O dólar segue em alta de mais de 2% no mercado à vista, na casa dos R$ 5,51 há pouco. O responsável pela área de câmbio da Terra Investimentos, Vanei Nagem, afirma que o exterior negativo ajuda, mas o “exagero” da alta responde à política intervencionista do presidente Jair Bolsonaro na Petrobras e ameaças a outras empresas, como Eletrobras e Banco do Brasil, além da percepção de desgaste do ministro da Economia, Paulo Guedes, o que causa medo nos investidores nacionais e estrangeiros.

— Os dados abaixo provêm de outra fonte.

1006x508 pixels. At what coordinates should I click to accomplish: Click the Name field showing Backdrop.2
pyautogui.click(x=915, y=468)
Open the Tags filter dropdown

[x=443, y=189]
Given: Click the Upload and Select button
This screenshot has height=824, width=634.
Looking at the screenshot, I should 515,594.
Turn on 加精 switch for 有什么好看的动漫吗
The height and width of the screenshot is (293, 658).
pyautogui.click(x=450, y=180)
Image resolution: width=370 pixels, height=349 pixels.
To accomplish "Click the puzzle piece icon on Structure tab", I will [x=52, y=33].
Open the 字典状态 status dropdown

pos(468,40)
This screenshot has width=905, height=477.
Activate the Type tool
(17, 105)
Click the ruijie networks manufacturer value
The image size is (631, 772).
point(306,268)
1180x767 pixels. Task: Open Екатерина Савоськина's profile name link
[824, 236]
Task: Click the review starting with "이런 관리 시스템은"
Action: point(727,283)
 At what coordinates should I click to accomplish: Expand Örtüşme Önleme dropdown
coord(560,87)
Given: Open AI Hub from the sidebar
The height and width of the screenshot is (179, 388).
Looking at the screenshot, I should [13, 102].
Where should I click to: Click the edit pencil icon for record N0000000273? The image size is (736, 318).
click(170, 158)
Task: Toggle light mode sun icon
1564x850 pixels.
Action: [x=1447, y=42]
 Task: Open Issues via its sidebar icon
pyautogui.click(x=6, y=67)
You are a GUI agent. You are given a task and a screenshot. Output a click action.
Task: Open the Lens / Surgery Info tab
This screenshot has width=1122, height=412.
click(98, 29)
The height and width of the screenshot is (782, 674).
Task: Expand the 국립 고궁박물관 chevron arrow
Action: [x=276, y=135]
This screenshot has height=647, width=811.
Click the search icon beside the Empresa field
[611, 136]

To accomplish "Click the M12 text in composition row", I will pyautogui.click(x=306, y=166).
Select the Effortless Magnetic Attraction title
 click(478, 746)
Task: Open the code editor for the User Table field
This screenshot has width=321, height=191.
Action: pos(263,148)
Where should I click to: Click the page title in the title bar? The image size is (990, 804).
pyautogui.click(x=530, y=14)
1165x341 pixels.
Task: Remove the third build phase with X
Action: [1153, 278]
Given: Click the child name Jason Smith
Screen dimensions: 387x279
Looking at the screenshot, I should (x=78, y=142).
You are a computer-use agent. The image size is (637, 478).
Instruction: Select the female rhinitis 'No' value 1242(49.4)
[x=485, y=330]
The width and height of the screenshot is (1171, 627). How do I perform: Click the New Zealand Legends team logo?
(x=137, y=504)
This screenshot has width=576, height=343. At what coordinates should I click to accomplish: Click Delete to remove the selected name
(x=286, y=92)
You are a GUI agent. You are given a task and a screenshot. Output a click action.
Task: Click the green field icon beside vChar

“Piora ainda mais a imagem do presidente aqui e no exterior e a economia do país tende a ser ainda mais prejudicada também pela falta de controle da covid-19, ausência de uma política clara de vacinação, compra de vacinas não estão avançando e começa a ter lockdown na Bahia e interior de São Paulo”, comenta a fonte. “O Peru comprou mais vacinas do que o Brasil, isso mostra desorganização grande do governo Bolsonaro”, afirma.

“Guedes parece cada vez mais cansado, desgastado, se não rolarem as reformas, tende a sair porque não conseguiu entregar muita coisa até agora”, avalia Nagem.

Para o profissional, a votação do auxílio emergencial poderá enterrar Guedes em um buraco ainda mais fundo e a prisão do deputado Daniel Silveira (PSL-RJ) mantida por Congresso foi derrota para Bolsonaro.

Às 10h12, o dólar á vista subia 2,44%, a R$ 5,5162. O dólar para março ganhava 2,47%, a R$ 5,5180.